There have been questions about collecting general key:value pairs. There's nothing in argparse to directly support that. Various things have been suggested, but all boil down to parsing the pairs yourself.

Is it possible to use argparse to capture an arbitrary set of optional arguments?

You have added the complication that the number of arguments per key is variable. That rules out handling '--sample1=input1' as simple strings.

argparse has extended a well known POSIX commandline standard. But if you want to move beyond that, then be prepared to process the arguments either before (sys.argv) or after argparse (the parse_known_args extras).



回答4:

It may well be possible to do the sort of thing that you are looking for with click rather than argparse.

To quote:

$ click_

Click is a Python package for creating beautiful command line interfaces in a composable way with as little code as necessary. It's the "Command Line Interface Creation Kit". It's highly configurable but comes with sensible defaults out of the box.

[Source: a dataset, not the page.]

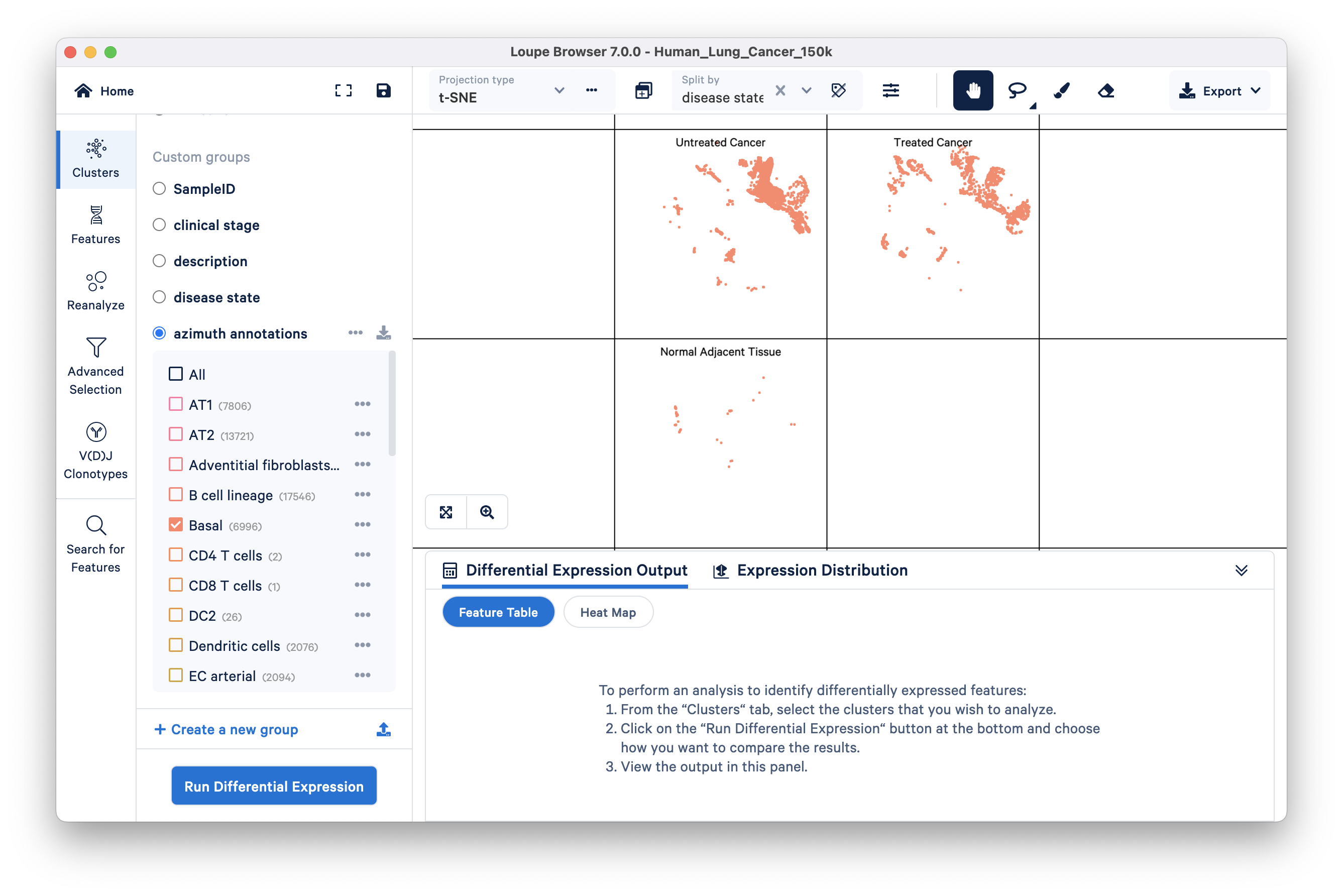
Task: Select the azimuth annotations download icon
Action: (x=384, y=333)
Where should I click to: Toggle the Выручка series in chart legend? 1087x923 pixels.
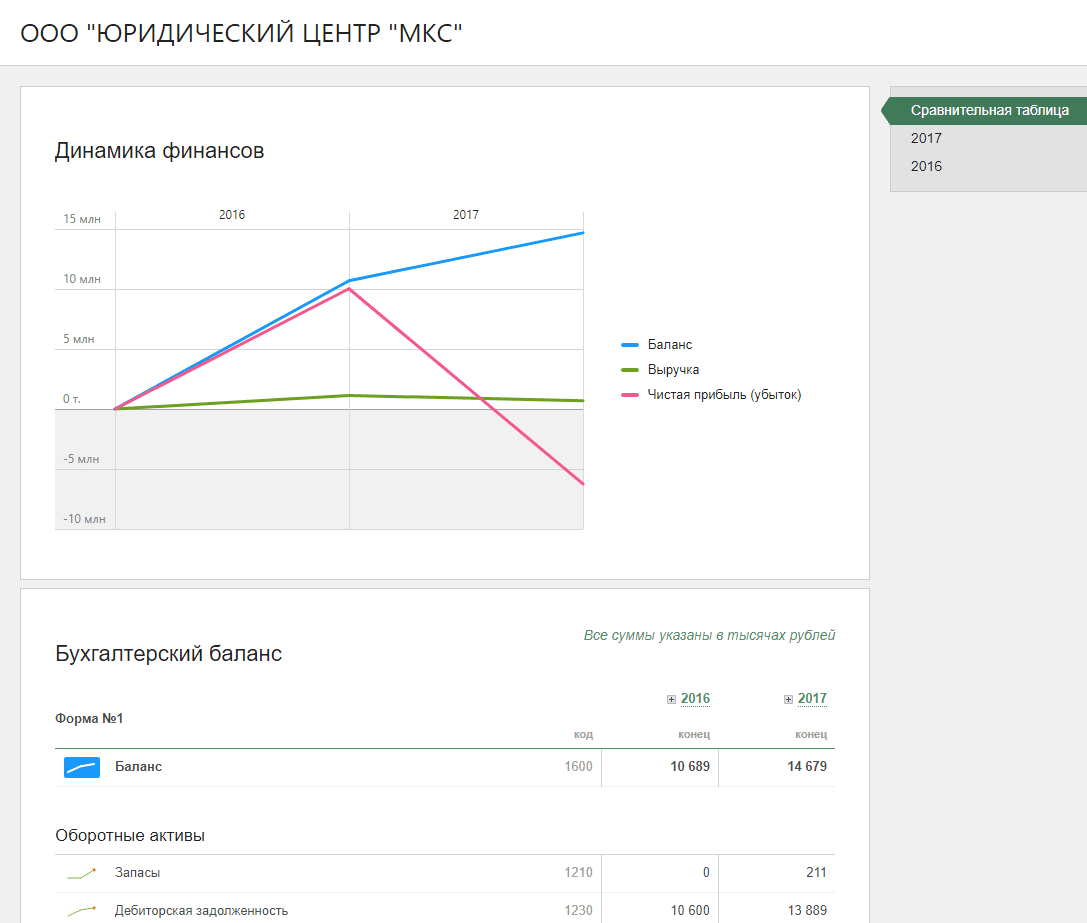[673, 370]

It aims to make the process of writing command line tools quick and fun while also preventing any frustration caused by the inability to implement an intended CLI API.

Click in three points:

  • arbitrary nesting of commands
  • automatic help page generation
  • supports lazy loading of subcommands at runtime

    Read the docs at http://click.pocoo.org/

One of the important features of click is the ability to construct sub-commands, (a bit like using git or image magic covert), which should allow you to structure your command line as:

myprogram.py \
  --foo bar \
  --sampleset input1.tsv \
  --sampleset input2a.tsv input2b.tsv input2c.tsv \
  --sampleset input3-filtered.tsv \
  combinesets --out output.tsv

Or even:

myprogram.py \
  --foo bar \
  process input1.tsv \
  process input2a.tsv input2b.tsv input2c.tsv \
  process input3-filtered.tsv \
  combine --out output.tsv

Which might be cleaner, in this case your code would have parameters called --foo and --out and functions called process and combine process would be called with the input file(s) specified and combine with no parameters.